* _Entries taken from a collection_:
Segment Open

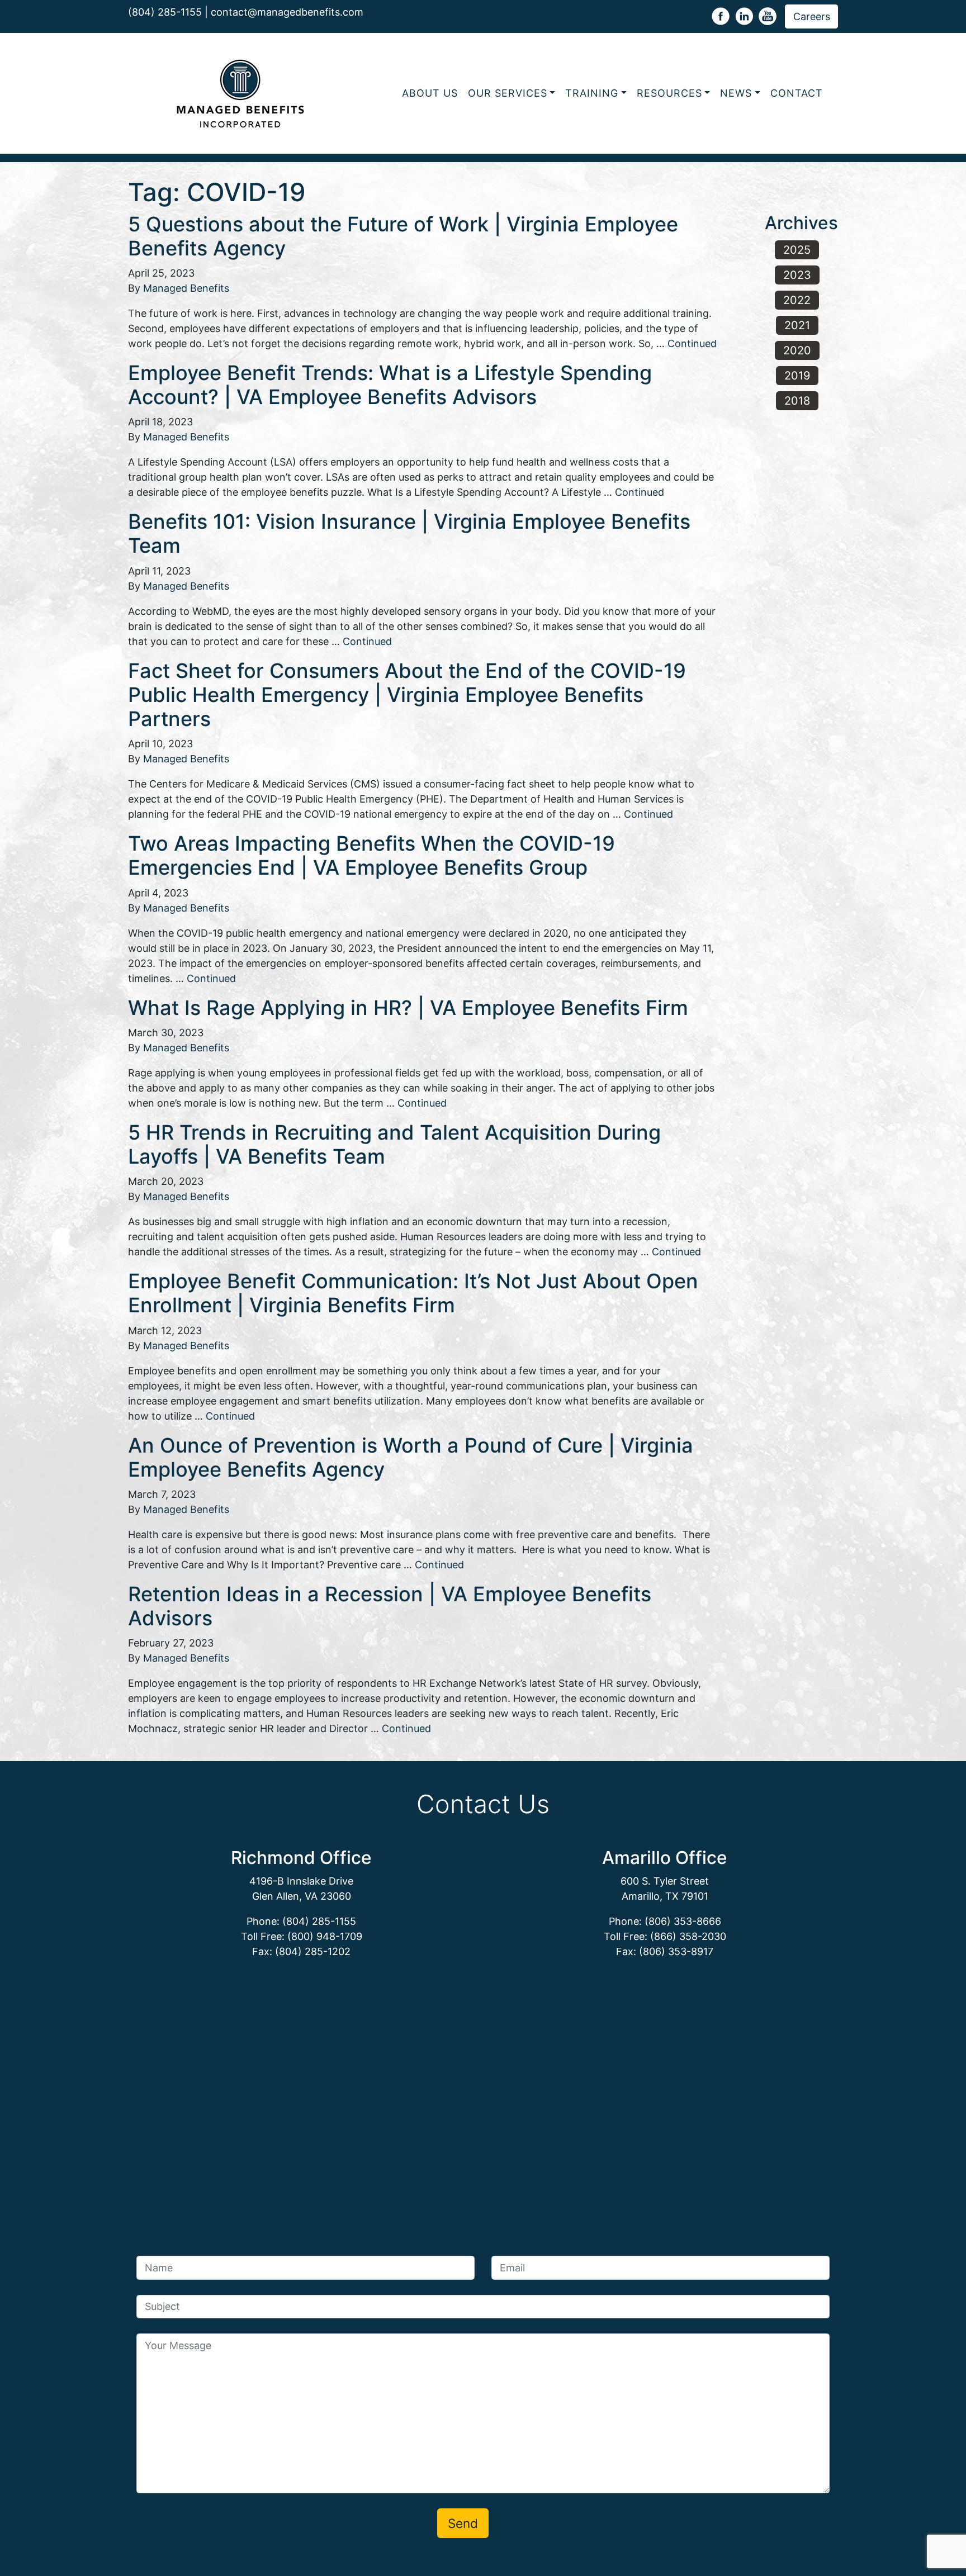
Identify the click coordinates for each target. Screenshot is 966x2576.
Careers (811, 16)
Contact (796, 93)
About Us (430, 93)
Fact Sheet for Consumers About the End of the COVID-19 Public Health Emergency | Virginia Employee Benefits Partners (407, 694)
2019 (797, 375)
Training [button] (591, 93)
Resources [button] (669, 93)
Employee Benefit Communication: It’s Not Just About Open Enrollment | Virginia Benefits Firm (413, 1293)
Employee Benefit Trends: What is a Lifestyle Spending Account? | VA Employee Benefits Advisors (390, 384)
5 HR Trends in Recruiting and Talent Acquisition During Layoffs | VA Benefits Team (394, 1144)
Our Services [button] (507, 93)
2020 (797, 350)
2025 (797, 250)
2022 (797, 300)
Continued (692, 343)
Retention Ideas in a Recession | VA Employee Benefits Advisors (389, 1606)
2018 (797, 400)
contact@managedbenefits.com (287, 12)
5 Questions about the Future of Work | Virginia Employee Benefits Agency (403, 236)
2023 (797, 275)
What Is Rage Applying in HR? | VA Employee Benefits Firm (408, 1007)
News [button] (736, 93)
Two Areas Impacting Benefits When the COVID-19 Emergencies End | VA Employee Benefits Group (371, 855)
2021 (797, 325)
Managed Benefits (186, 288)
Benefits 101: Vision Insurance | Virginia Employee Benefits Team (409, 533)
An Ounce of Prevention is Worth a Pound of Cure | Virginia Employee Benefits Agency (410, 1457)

Segment Closed
Segment Open

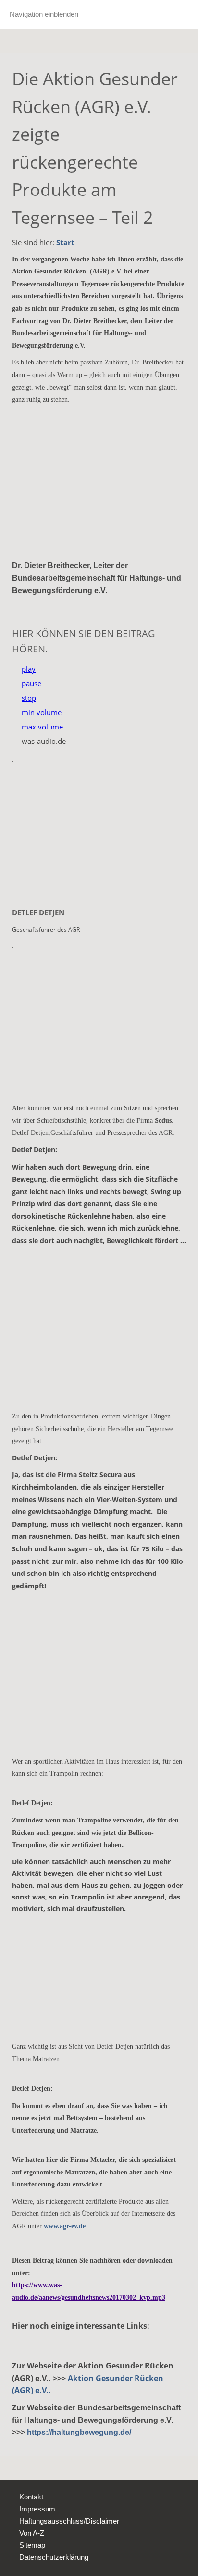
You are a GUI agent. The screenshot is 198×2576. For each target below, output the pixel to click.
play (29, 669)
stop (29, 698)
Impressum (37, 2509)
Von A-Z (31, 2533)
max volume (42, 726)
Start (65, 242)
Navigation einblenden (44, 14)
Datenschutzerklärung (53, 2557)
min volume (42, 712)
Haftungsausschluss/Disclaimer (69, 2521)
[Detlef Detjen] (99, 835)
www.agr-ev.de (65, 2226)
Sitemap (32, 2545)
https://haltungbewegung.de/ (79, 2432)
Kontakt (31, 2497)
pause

Segment Closed

* _Work item_:
From the records above, copy each line in which the string "Trends" occurs.

* _Written answer_:
Employee Benefit Trends: What is a Lifestyle Spending Account? | VA Employee Benefits Advisors (390, 384)
5 HR Trends in Recruiting and Talent Acquisition During Layoffs | VA Benefits Team (394, 1144)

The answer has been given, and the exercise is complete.